Our “normal” before the abrupt thwart into this complex world of Congenital Heart Disease, two weeks after birth,  has been renewed to as close to our previous standard of life as it’s going to get. We are back to weekends booked with social galavanting  from one schindig to the next. The days of isolation for the next surgery are expected to have a 5-15 year span.  However, since every heart surgery is simply a palliation, we will always be vigilant about monitoring and, well, scrutinizing him for any possible signs of heart failure. Proactive action is the best defense we have to enable him to keep conquering CHD in BEAST MODE! This ride will never be “easy”. It is for now the most smooth it has been in the short four years we’ve been on it.
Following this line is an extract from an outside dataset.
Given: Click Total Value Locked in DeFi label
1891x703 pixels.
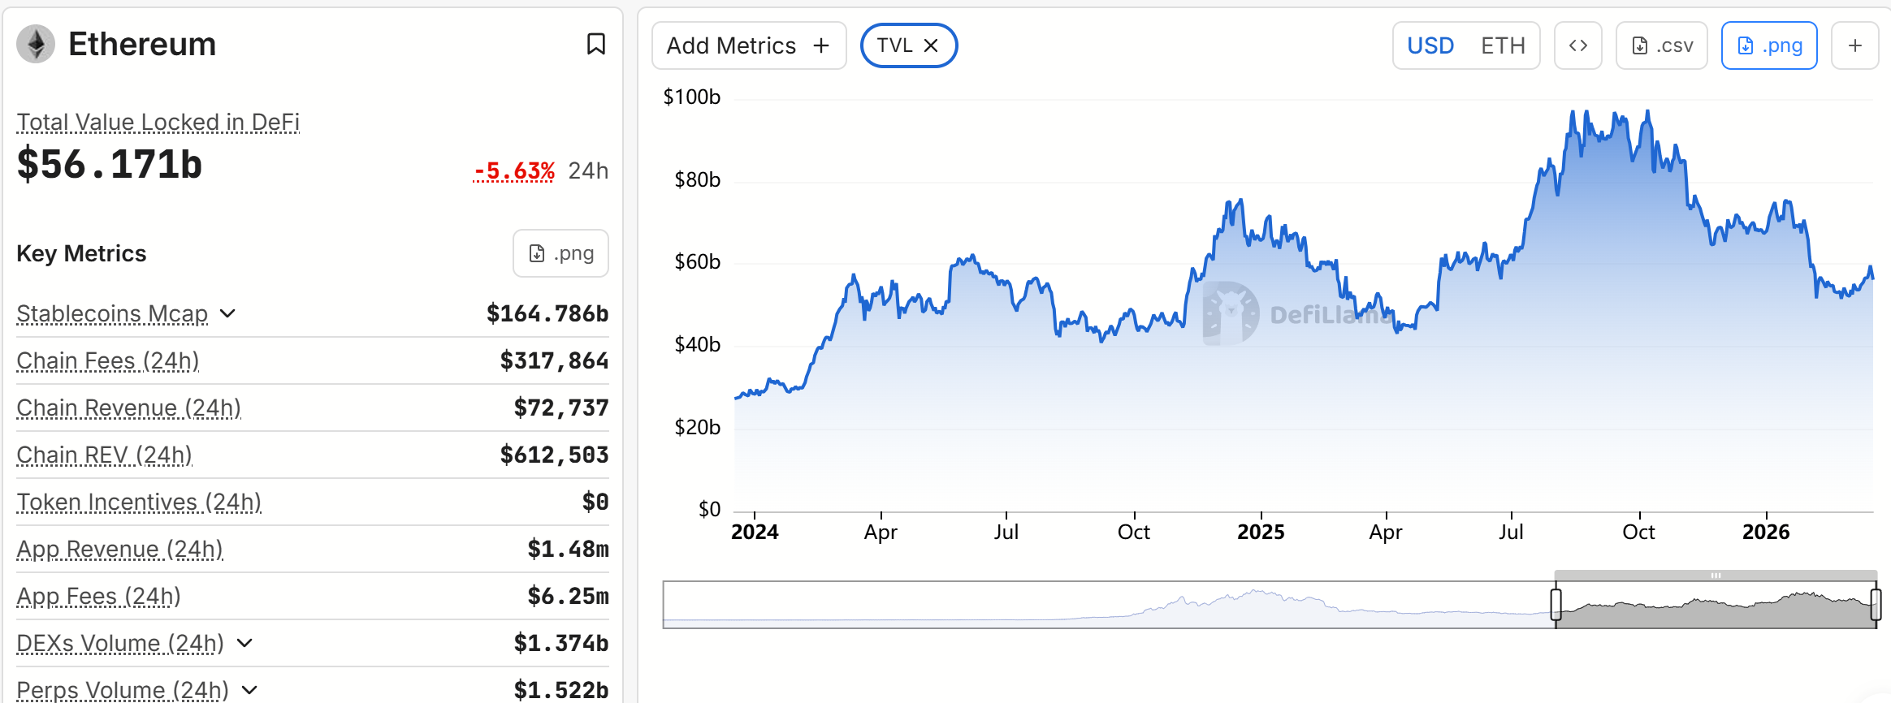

This post has been a month in the making! It’s been a challenge for me to muster the mental will power and the emotional recall of the deep that we’ve entrenched the past year. I discovered about myself during the four months we were inpatient that I deal best with this heart adversity when I stay grounded in the moment. When Bronson was dying after the bi vent,  I couldn’t look at the pictures or think of how he was before the surgery. It has taken me three months to accept that this new surreality just might be our reality. I’m beginning to fully embrace this journey that the Lord always intended us to be on. The quote “I never promised it would be easy, I just said it would be worth it”, resonates deep in my soul when I think about the only significant defect Bronson’s once half a heart now has, is an artificial tissue valve. It is starting to feel worth it.

THANK YOU, everyone from the Heart Center at Boston Children’s Hospital, for carrying out your role with so much compassion. The Lord sent us to the supreme pediatric cardiology team to fulfill HIS plan for Bronson’s heart. Both me and Eric are overwhelmed with gratitude for the relationships we’ve built with the dedicated people who have cared for us with unconditional grace. I’m always amazed when I see their commitment in action by sacrificing time spent with their families, to be at the hospital late, on weekends, and holidays to secure within their power the success of their patients recovery. They always seem joyful about it too. We even appreciate the participation from the Heart Failure team at Stanford. They too are a team with a genuine commitment to their kids. And lastly for Dr. Rhee, Bronson’s primary cardiologist here in Phx who has also been pivotal in this journey. We forever value his candor with his initial reaction about our plan to go whole heart. He was honest that he didn’t believe it would work, yet he committed to doing his part to get us through it. Obviously he’s convinced now! He remains consistent with providing quality care. We are immensely blessed with the ideal team for US!